If you're still setting the pool size for the first time, start with how to size it correctly before you sign, then layer this tracker on top once the pool is live.
This tracker belongs in the same review as your broader cap table cleanup before your next round, since pool runway, prior grants, and vesting schedules all live on the same spreadsheet.
Frequently asked questions
How do I know if my option pool is running low?
Track granted, committed, and available shares monthly, then divide available by your trailing three-month grant rate. If that runway number drops under six months and your next priced round is further out than that, you have a gap to plan for now.
What happens if a startup runs out of option pool shares?
Hiring with equity has to pause until the board approves a pool increase. Approved between rounds, that increase dilutes existing shareholders with no new capital coming in, which is why it's one of the more expensive ways to fund a hire.
How often should I review option pool utilization?
Monthly, alongside your cash runway review.
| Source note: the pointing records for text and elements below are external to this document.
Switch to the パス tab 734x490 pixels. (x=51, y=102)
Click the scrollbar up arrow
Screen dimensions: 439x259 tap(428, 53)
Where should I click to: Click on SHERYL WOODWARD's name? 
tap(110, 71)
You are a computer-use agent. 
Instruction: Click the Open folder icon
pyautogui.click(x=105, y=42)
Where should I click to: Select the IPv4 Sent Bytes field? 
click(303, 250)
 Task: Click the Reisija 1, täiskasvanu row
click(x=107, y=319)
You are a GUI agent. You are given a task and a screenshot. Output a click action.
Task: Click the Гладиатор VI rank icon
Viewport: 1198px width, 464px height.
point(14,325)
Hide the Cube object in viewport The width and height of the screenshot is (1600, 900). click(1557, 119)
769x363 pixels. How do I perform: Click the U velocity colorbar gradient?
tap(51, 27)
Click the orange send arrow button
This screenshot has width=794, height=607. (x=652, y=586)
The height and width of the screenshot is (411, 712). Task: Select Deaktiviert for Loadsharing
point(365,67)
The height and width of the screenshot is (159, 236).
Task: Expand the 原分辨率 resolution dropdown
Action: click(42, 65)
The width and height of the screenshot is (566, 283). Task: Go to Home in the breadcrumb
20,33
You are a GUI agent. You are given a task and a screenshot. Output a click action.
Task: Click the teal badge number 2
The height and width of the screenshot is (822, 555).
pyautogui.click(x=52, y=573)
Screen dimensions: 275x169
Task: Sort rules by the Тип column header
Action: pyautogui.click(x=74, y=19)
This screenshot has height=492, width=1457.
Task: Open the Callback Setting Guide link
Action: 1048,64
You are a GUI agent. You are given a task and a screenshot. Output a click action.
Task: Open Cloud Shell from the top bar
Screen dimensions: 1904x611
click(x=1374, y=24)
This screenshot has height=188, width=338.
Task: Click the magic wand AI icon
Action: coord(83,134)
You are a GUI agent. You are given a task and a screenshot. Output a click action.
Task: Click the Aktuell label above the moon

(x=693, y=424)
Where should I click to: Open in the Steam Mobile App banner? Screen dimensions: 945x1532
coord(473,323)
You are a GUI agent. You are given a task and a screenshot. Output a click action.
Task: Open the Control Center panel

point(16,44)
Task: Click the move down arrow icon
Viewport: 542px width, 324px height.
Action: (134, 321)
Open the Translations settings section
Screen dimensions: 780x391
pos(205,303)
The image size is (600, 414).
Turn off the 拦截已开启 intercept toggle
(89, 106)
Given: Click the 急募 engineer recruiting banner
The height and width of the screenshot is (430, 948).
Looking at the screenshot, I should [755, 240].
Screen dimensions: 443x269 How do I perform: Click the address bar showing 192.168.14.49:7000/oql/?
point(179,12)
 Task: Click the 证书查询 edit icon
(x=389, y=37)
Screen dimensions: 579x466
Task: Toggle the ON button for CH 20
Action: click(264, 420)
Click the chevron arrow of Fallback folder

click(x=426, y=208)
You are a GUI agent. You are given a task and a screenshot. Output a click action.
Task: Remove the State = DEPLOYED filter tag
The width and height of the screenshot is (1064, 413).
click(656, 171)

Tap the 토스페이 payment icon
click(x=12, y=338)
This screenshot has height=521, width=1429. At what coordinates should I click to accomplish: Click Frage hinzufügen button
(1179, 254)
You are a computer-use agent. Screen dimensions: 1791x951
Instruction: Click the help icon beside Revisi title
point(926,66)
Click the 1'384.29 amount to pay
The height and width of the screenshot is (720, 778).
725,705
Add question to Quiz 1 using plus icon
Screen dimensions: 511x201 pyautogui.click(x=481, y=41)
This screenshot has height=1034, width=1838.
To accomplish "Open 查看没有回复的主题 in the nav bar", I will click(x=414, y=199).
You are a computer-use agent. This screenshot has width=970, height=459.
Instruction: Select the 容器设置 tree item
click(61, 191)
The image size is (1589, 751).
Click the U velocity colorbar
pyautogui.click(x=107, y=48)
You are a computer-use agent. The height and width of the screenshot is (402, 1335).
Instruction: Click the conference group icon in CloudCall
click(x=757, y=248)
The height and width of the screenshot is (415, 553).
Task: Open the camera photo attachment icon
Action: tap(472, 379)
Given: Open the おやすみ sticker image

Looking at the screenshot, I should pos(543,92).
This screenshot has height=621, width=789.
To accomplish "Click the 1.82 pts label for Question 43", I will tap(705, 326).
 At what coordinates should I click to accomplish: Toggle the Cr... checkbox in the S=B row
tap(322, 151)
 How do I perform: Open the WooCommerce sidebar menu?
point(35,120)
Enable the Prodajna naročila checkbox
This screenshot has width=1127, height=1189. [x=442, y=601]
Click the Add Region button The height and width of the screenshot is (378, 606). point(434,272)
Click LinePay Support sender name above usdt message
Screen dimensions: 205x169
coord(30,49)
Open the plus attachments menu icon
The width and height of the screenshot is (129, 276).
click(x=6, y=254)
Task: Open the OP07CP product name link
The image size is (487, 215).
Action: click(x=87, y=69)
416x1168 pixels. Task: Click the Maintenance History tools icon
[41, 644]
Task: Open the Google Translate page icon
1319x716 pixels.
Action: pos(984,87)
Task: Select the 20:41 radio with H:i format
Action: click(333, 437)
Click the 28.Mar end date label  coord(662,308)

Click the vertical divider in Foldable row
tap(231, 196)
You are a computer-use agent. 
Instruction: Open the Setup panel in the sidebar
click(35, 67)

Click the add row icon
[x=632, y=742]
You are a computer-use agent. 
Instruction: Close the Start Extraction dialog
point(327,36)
A pool can go from comfortable to critical in a single busy hiring quarter, and a quarterly or annual check catches it too late to negotiate a calm refresh.
Does a mid-cycle option pool refresh dilute founders more than a round-time refresh?
Usually yes. A refresh negotiated as part of a priced round can be shared with the incoming investor's capital and terms. A refresh requested between rounds has no new money attached, so the dilution falls on the existing cap table alone.
What's a healthy option pool runway to maintain?
Aim to keep available pool runway longer than the time to your next expected priced round, with at least a six-month buffer. If the gap closes to under six months, raise the refresh conversation with your board before an offer letter forces the timing.